What the exercise asks: Begin at the line containing "The width and" and retype each line through the end of the records exactly. Include nothing else and no pictures.
──────── Source material ────────
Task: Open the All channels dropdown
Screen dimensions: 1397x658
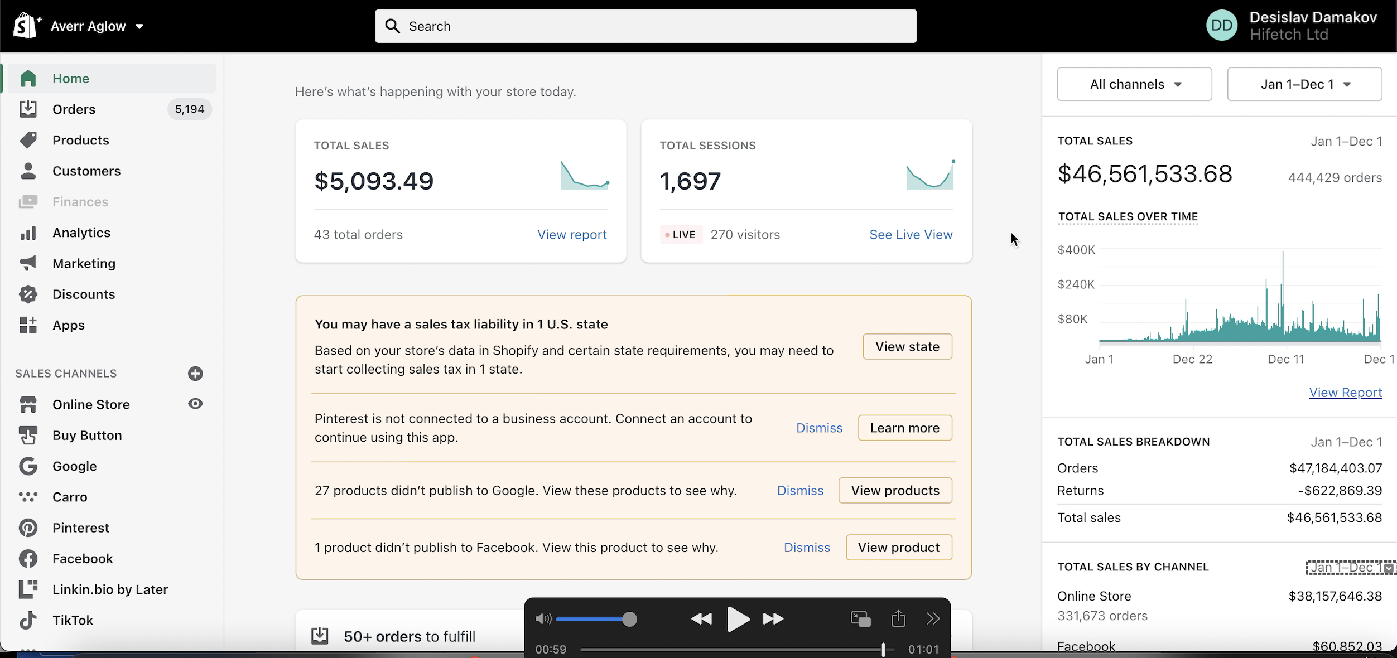Action: pyautogui.click(x=1134, y=84)
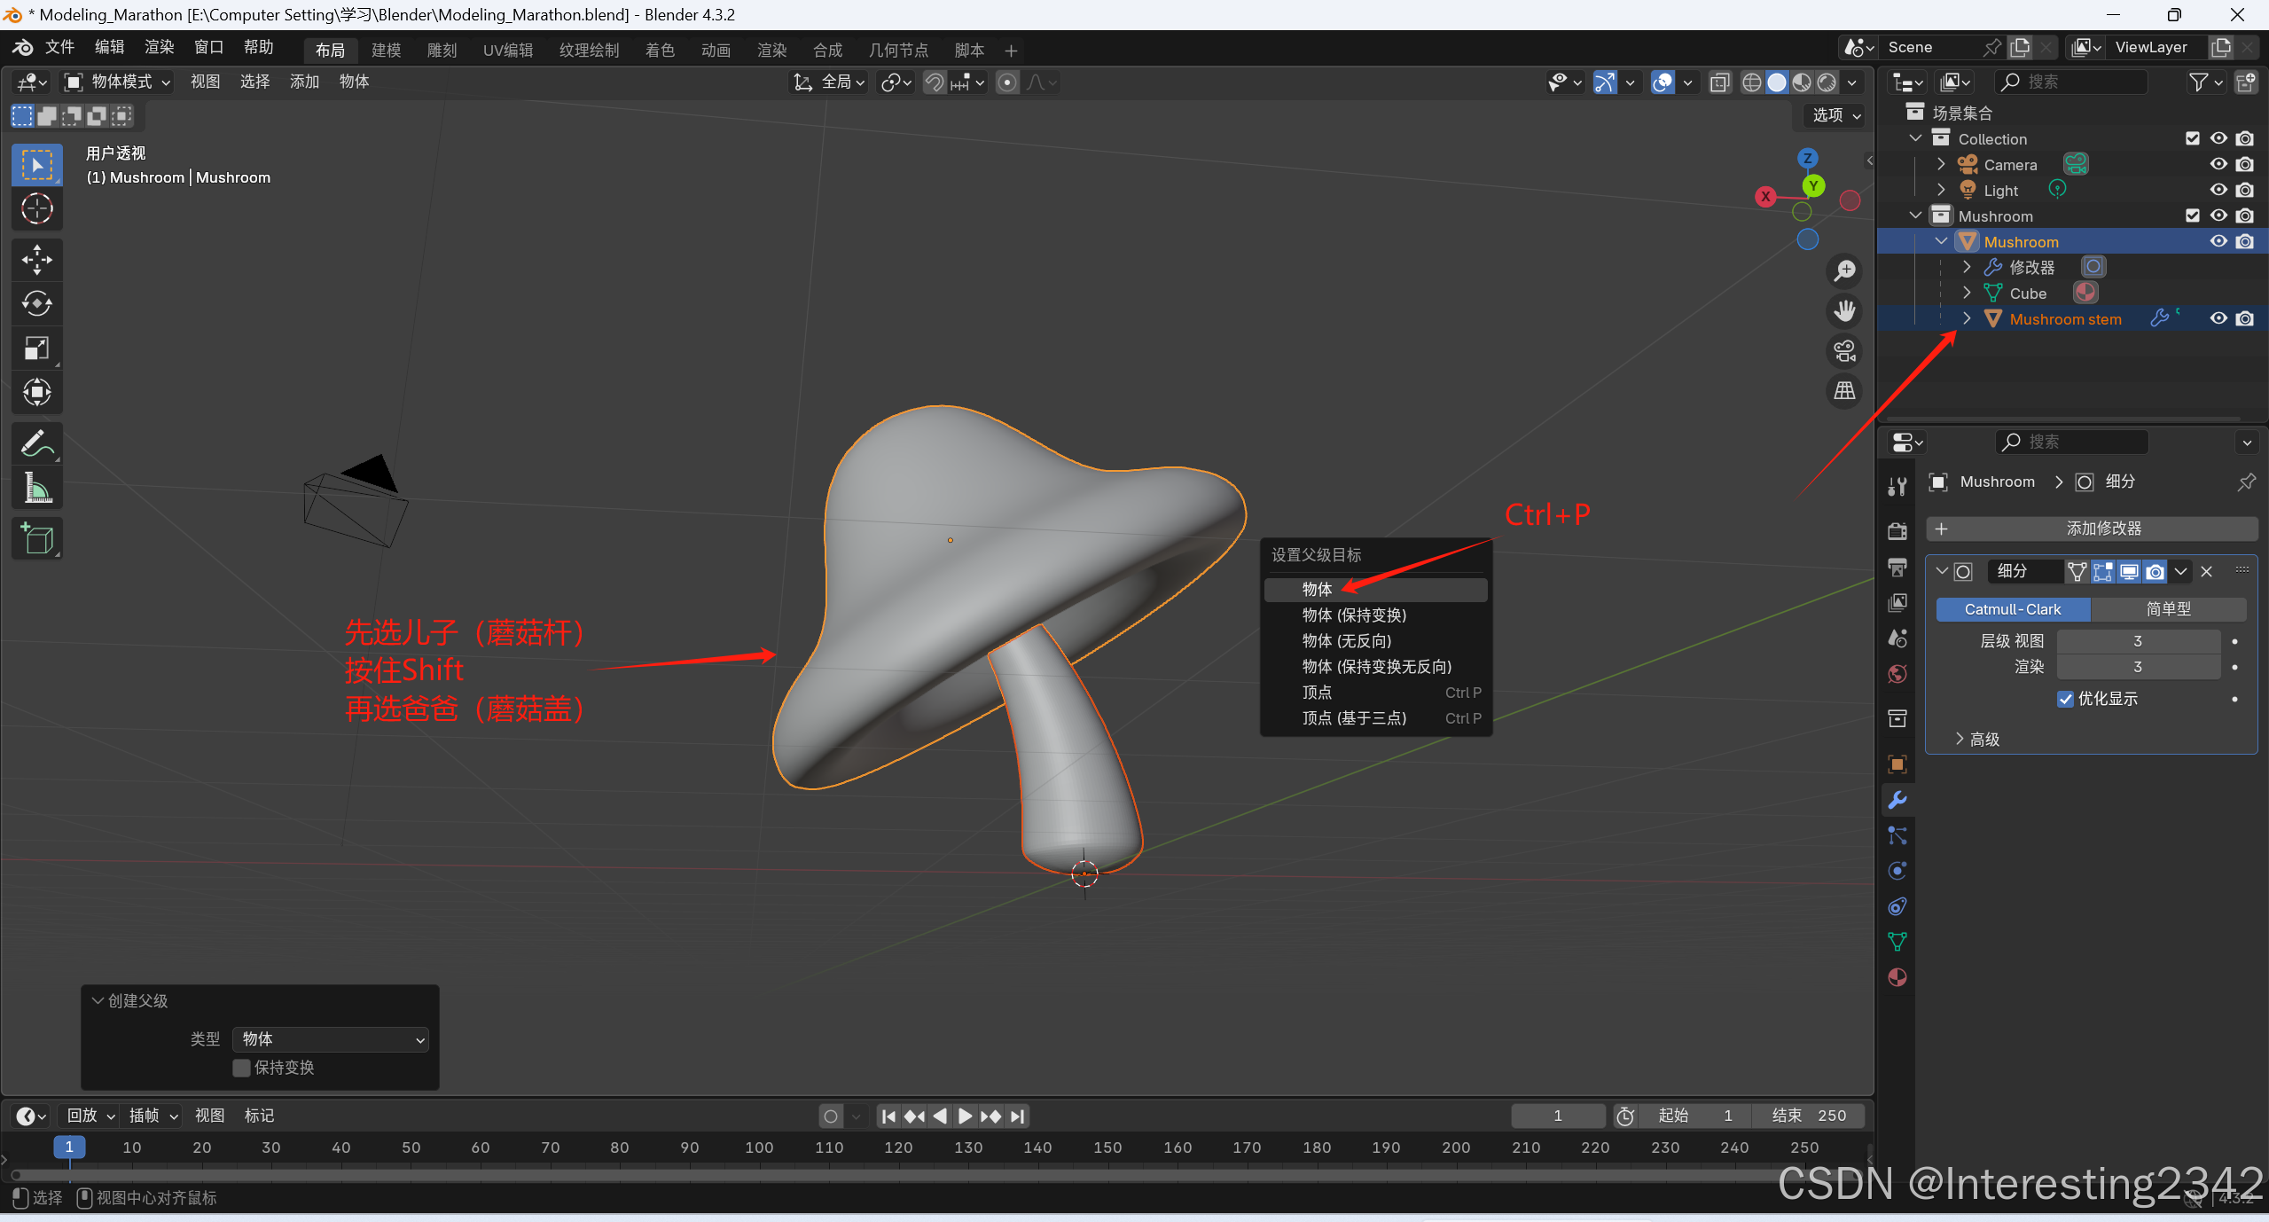The height and width of the screenshot is (1222, 2269).
Task: Click the 层级 视图 value field
Action: 2137,640
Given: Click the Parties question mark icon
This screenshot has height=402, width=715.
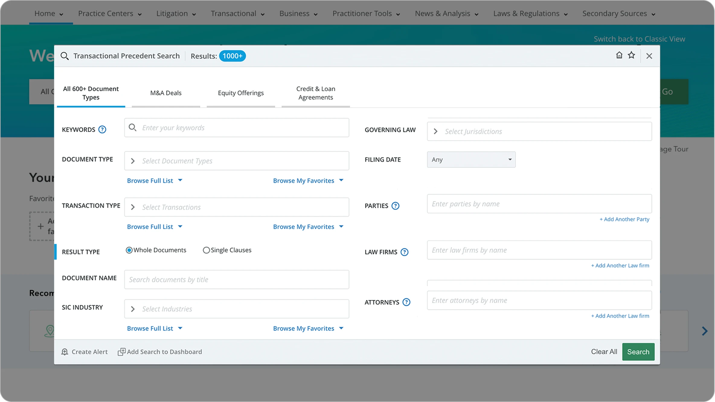Looking at the screenshot, I should (396, 206).
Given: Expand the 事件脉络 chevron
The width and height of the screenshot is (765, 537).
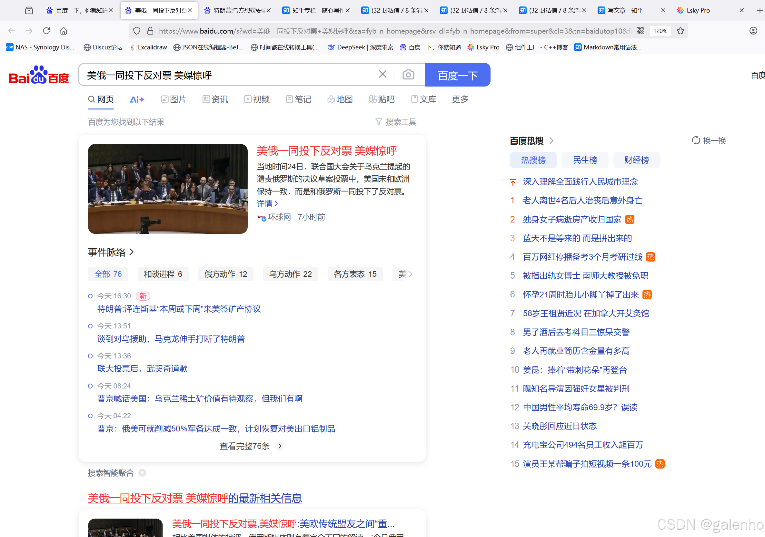Looking at the screenshot, I should [132, 252].
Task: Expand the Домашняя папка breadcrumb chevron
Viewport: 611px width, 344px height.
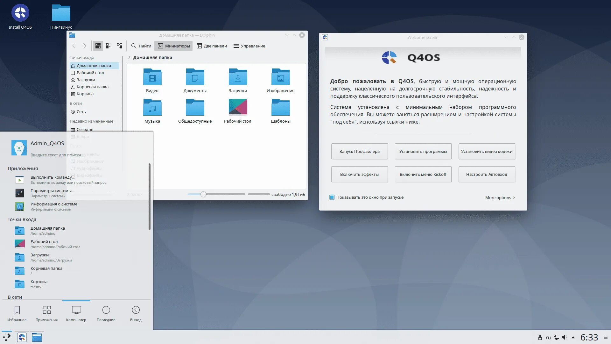Action: click(x=130, y=57)
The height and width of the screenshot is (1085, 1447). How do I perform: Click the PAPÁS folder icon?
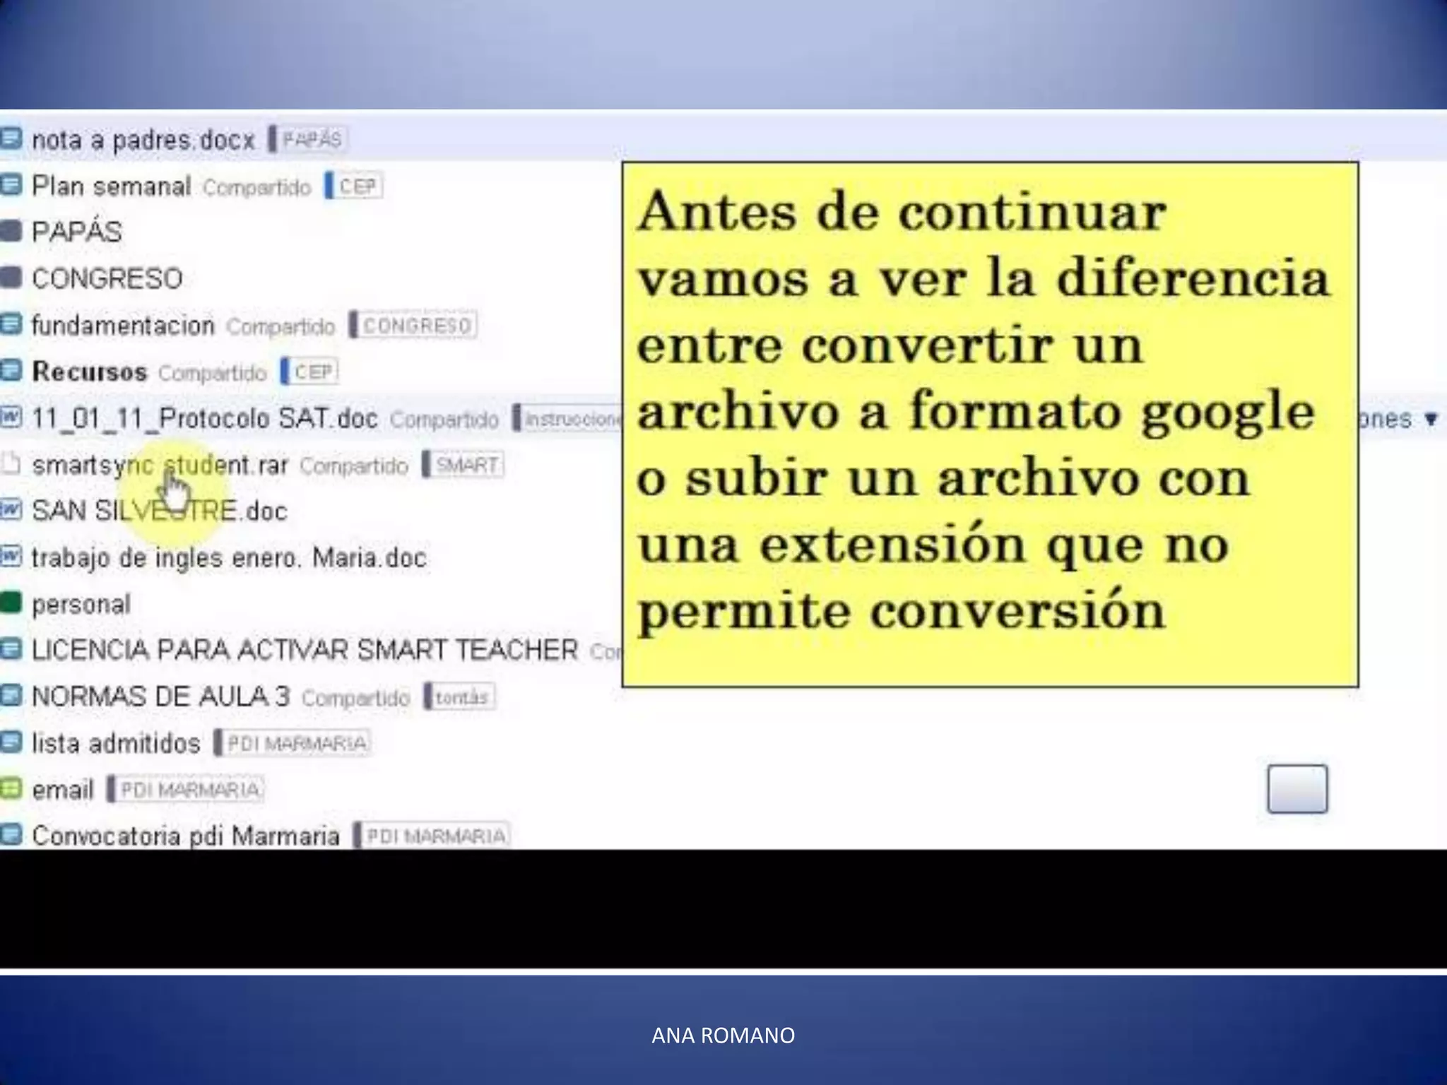(11, 232)
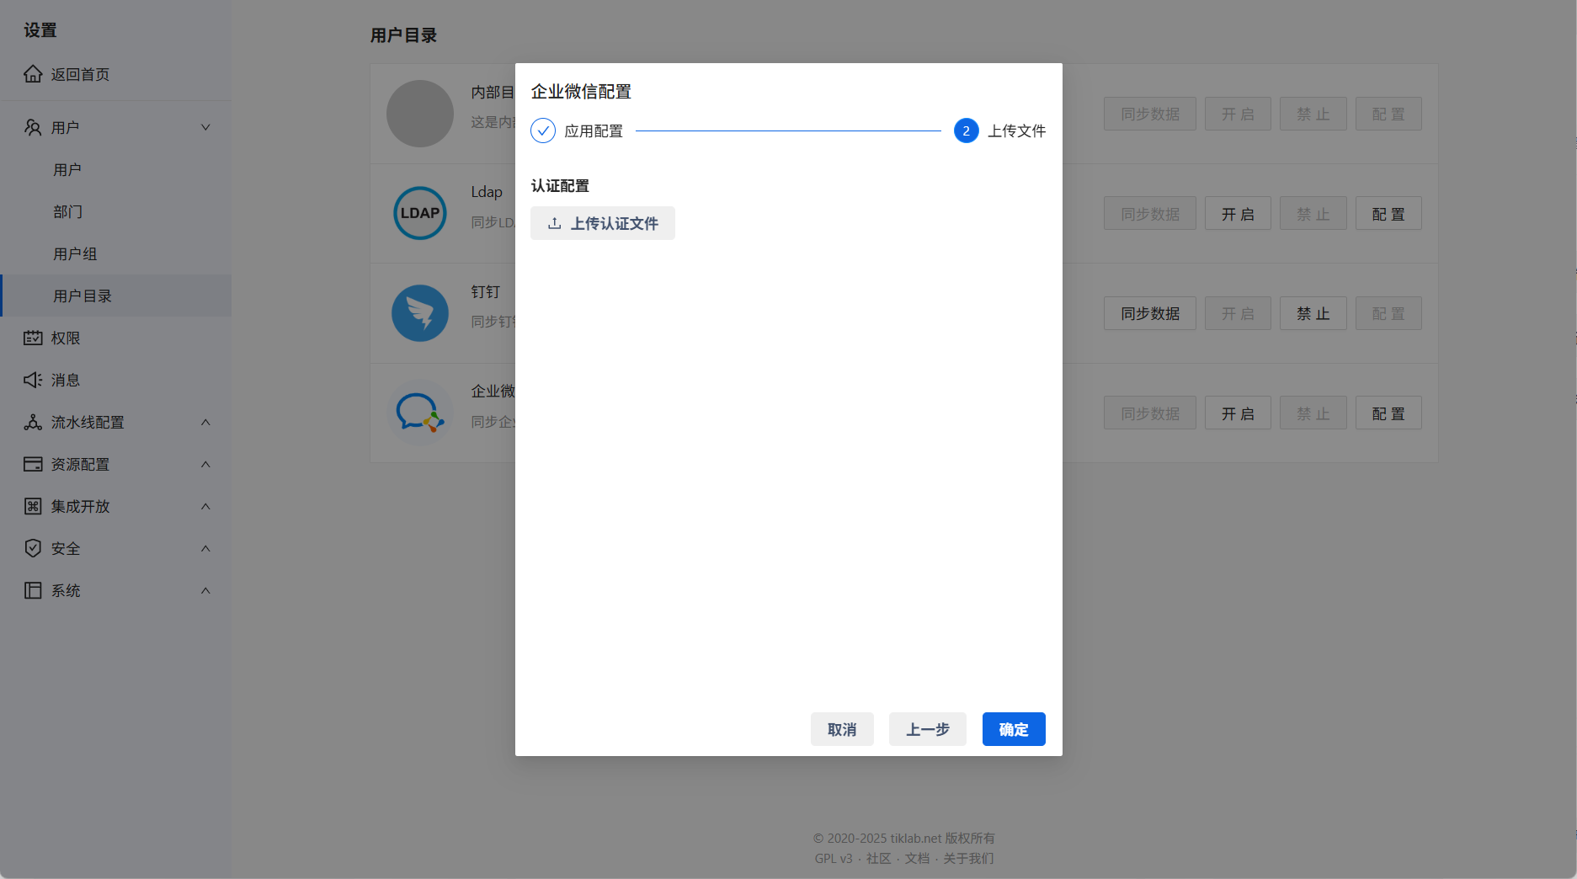The image size is (1577, 879).
Task: Select 用户组 in the sidebar
Action: (75, 253)
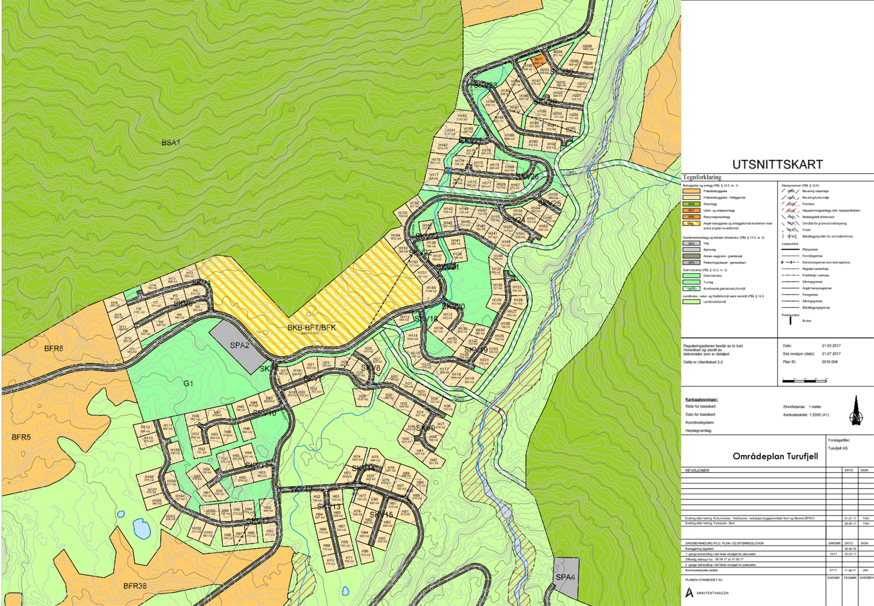Viewport: 874px width, 606px height.
Task: Click the SKV Veg gray swatch
Action: pos(692,243)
────────
Solved problem:
The width and height of the screenshot is (765, 537).
Looking at the screenshot, I should [132, 252].
Task: Expand the Домашняя папка breadcrumb chevron
Viewport: 611px width, 344px height.
Action: click(x=130, y=57)
The height and width of the screenshot is (1085, 1447). How do I perform: Click the PAPÁS folder icon?
(11, 232)
The image size is (1577, 879).
Task: Select 用户组 in the sidebar
Action: (75, 253)
Viewport: 874px width, 606px height.
Task: Click the SKV Veg gray swatch
Action: pos(692,243)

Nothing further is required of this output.